TASK PROMPT: Please reproduce the following records exactly, with nothing omitted.

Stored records
---*---

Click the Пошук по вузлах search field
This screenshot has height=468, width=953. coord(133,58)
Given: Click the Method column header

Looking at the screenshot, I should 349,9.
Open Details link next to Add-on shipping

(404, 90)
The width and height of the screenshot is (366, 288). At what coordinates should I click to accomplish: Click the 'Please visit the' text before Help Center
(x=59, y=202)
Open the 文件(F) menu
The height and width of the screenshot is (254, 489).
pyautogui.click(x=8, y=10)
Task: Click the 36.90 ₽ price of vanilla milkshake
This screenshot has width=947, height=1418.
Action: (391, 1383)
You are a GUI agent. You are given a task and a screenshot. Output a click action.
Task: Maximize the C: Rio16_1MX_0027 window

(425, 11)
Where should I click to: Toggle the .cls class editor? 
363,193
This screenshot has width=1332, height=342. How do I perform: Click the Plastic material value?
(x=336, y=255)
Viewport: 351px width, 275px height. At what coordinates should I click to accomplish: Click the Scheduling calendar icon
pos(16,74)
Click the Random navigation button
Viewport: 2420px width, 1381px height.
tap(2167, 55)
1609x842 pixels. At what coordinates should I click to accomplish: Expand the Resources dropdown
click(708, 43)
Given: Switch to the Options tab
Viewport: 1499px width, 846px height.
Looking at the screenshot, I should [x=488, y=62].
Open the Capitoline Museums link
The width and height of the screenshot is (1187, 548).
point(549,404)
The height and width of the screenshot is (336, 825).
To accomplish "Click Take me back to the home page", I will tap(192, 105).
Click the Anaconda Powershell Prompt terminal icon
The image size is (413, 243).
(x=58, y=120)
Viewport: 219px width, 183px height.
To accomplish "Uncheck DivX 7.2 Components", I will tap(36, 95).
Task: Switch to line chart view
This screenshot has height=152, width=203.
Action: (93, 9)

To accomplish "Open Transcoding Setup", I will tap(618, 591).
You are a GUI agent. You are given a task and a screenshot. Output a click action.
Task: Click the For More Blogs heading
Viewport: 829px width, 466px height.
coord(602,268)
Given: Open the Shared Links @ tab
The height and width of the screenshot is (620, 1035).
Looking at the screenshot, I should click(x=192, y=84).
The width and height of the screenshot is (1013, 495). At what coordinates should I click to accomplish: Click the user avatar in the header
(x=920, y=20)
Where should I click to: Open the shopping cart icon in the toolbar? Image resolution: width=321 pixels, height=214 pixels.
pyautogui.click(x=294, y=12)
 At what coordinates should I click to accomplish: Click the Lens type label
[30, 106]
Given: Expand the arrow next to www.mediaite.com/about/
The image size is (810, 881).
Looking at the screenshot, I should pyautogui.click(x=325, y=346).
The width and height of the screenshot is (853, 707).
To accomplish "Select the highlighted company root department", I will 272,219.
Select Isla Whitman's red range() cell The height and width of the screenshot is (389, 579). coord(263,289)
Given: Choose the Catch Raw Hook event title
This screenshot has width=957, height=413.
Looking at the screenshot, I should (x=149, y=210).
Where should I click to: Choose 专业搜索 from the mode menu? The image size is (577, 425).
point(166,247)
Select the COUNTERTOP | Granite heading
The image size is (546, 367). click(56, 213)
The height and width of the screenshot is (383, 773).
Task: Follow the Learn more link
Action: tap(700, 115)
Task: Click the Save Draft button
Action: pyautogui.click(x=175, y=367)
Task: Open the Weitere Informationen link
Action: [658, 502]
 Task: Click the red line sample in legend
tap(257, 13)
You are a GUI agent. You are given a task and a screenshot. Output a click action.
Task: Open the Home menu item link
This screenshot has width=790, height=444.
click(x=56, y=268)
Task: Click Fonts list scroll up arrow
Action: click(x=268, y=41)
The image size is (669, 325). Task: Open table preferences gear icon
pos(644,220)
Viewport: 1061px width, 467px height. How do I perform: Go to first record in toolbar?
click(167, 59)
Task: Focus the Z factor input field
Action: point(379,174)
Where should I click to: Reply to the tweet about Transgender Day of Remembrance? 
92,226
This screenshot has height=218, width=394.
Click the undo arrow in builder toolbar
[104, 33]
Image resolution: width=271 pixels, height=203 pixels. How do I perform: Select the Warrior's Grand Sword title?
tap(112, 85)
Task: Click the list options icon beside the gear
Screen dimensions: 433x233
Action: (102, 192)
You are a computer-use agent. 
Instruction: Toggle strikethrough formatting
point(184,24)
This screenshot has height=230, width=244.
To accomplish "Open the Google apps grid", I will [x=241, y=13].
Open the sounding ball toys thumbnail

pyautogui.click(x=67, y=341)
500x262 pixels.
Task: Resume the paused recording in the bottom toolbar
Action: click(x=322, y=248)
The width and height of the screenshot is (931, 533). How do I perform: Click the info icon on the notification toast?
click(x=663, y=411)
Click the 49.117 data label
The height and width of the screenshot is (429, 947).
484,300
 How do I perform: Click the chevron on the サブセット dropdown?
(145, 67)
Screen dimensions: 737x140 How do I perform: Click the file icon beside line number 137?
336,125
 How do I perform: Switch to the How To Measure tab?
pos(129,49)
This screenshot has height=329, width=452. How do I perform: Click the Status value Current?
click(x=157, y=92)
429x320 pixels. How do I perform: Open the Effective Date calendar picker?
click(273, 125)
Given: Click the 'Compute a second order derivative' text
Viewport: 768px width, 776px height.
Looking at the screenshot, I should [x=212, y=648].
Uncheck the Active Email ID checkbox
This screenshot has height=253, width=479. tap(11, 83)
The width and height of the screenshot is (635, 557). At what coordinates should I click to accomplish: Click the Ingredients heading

---*---

REPLY:
Click the Пошук по вузлах search field
This screenshot has height=468, width=953. coord(133,58)
Given: Click the Method column header

Looking at the screenshot, I should 349,9.
Open Details link next to Add-on shipping

(404, 90)
The width and height of the screenshot is (366, 288). At what coordinates should I click to accomplish: Click the 'Please visit the' text before Help Center
(x=59, y=202)
Open the 文件(F) menu
The height and width of the screenshot is (254, 489).
pyautogui.click(x=8, y=10)
Task: Click the 36.90 ₽ price of vanilla milkshake
This screenshot has width=947, height=1418.
Action: (391, 1383)
You are a GUI agent. You are given a task and a screenshot. Output a click action.
Task: Maximize the C: Rio16_1MX_0027 window

(425, 11)
Where should I click to: Toggle the .cls class editor? 
363,193
This screenshot has width=1332, height=342. How do I perform: Click the Plastic material value?
(x=336, y=255)
Viewport: 351px width, 275px height. At what coordinates should I click to accomplish: Click the Scheduling calendar icon
pos(16,74)
Click the Random navigation button
Viewport: 2420px width, 1381px height.
tap(2167, 55)
1609x842 pixels. At what coordinates should I click to accomplish: Expand the Resources dropdown
click(708, 43)
Given: Switch to the Options tab
Viewport: 1499px width, 846px height.
Looking at the screenshot, I should [x=488, y=62].
Open the Capitoline Museums link
The width and height of the screenshot is (1187, 548).
point(549,404)
The height and width of the screenshot is (336, 825).
To accomplish "Click Take me back to the home page", I will tap(192, 105).
Click the Anaconda Powershell Prompt terminal icon
The image size is (413, 243).
(x=58, y=120)
Viewport: 219px width, 183px height.
To accomplish "Uncheck DivX 7.2 Components", I will tap(36, 95).
Task: Switch to line chart view
This screenshot has height=152, width=203.
Action: (93, 9)

To accomplish "Open Transcoding Setup", I will tap(618, 591).
You are a GUI agent. You are given a task and a screenshot. Output a click action.
Task: Click the For More Blogs heading
Viewport: 829px width, 466px height.
coord(602,268)
Given: Open the Shared Links @ tab
The height and width of the screenshot is (620, 1035).
Looking at the screenshot, I should click(x=192, y=84).
The width and height of the screenshot is (1013, 495). At what coordinates should I click to accomplish: Click the user avatar in the header
(x=920, y=20)
Where should I click to: Open the shopping cart icon in the toolbar? Image resolution: width=321 pixels, height=214 pixels.
pyautogui.click(x=294, y=12)
 At what coordinates should I click to accomplish: Click the Lens type label
[30, 106]
Given: Expand the arrow next to www.mediaite.com/about/
The image size is (810, 881).
Looking at the screenshot, I should pyautogui.click(x=325, y=346).
The width and height of the screenshot is (853, 707).
To accomplish "Select the highlighted company root department", I will 272,219.
Select Isla Whitman's red range() cell The height and width of the screenshot is (389, 579). coord(263,289)
Given: Choose the Catch Raw Hook event title
This screenshot has width=957, height=413.
Looking at the screenshot, I should (x=149, y=210).
Where should I click to: Choose 专业搜索 from the mode menu? The image size is (577, 425).
point(166,247)
Select the COUNTERTOP | Granite heading
The image size is (546, 367). click(56, 213)
The height and width of the screenshot is (383, 773).
Task: Follow the Learn more link
Action: tap(700, 115)
Task: Click the Save Draft button
Action: pyautogui.click(x=175, y=367)
Task: Open the Weitere Informationen link
Action: [658, 502]
 Task: Click the red line sample in legend
tap(257, 13)
You are a GUI agent. You are given a task and a screenshot. Output a click action.
Task: Open the Home menu item link
This screenshot has width=790, height=444.
click(x=56, y=268)
Task: Click Fonts list scroll up arrow
Action: click(x=268, y=41)
The image size is (669, 325). Task: Open table preferences gear icon
pos(644,220)
Viewport: 1061px width, 467px height. How do I perform: Go to first record in toolbar?
click(167, 59)
Task: Focus the Z factor input field
Action: point(379,174)
Where should I click to: Reply to the tweet about Transgender Day of Remembrance? 
92,226
This screenshot has height=218, width=394.
Click the undo arrow in builder toolbar
[104, 33]
Image resolution: width=271 pixels, height=203 pixels. How do I perform: Select the Warrior's Grand Sword title?
tap(112, 85)
Task: Click the list options icon beside the gear
Screen dimensions: 433x233
Action: (102, 192)
You are a computer-use agent. 
Instruction: Toggle strikethrough formatting
point(184,24)
This screenshot has height=230, width=244.
To accomplish "Open the Google apps grid", I will [x=241, y=13].
Open the sounding ball toys thumbnail

pyautogui.click(x=67, y=341)
500x262 pixels.
Task: Resume the paused recording in the bottom toolbar
Action: click(x=322, y=248)
The width and height of the screenshot is (931, 533). How do I perform: Click the info icon on the notification toast?
click(x=663, y=411)
Click the 49.117 data label
The height and width of the screenshot is (429, 947).
484,300
 How do I perform: Click the chevron on the サブセット dropdown?
(145, 67)
Screen dimensions: 737x140 How do I perform: Click the file icon beside line number 137?
336,125
 How do I perform: Switch to the How To Measure tab?
pos(129,49)
This screenshot has height=329, width=452. How do I perform: Click the Status value Current?
click(x=157, y=92)
429x320 pixels. How do I perform: Open the Effective Date calendar picker?
click(273, 125)
Given: Click the 'Compute a second order derivative' text
Viewport: 768px width, 776px height.
Looking at the screenshot, I should [x=212, y=648].
Uncheck the Active Email ID checkbox
This screenshot has height=253, width=479. tap(11, 83)
The width and height of the screenshot is (635, 557). At what coordinates should I click to accomplish: Click the Ingredients heading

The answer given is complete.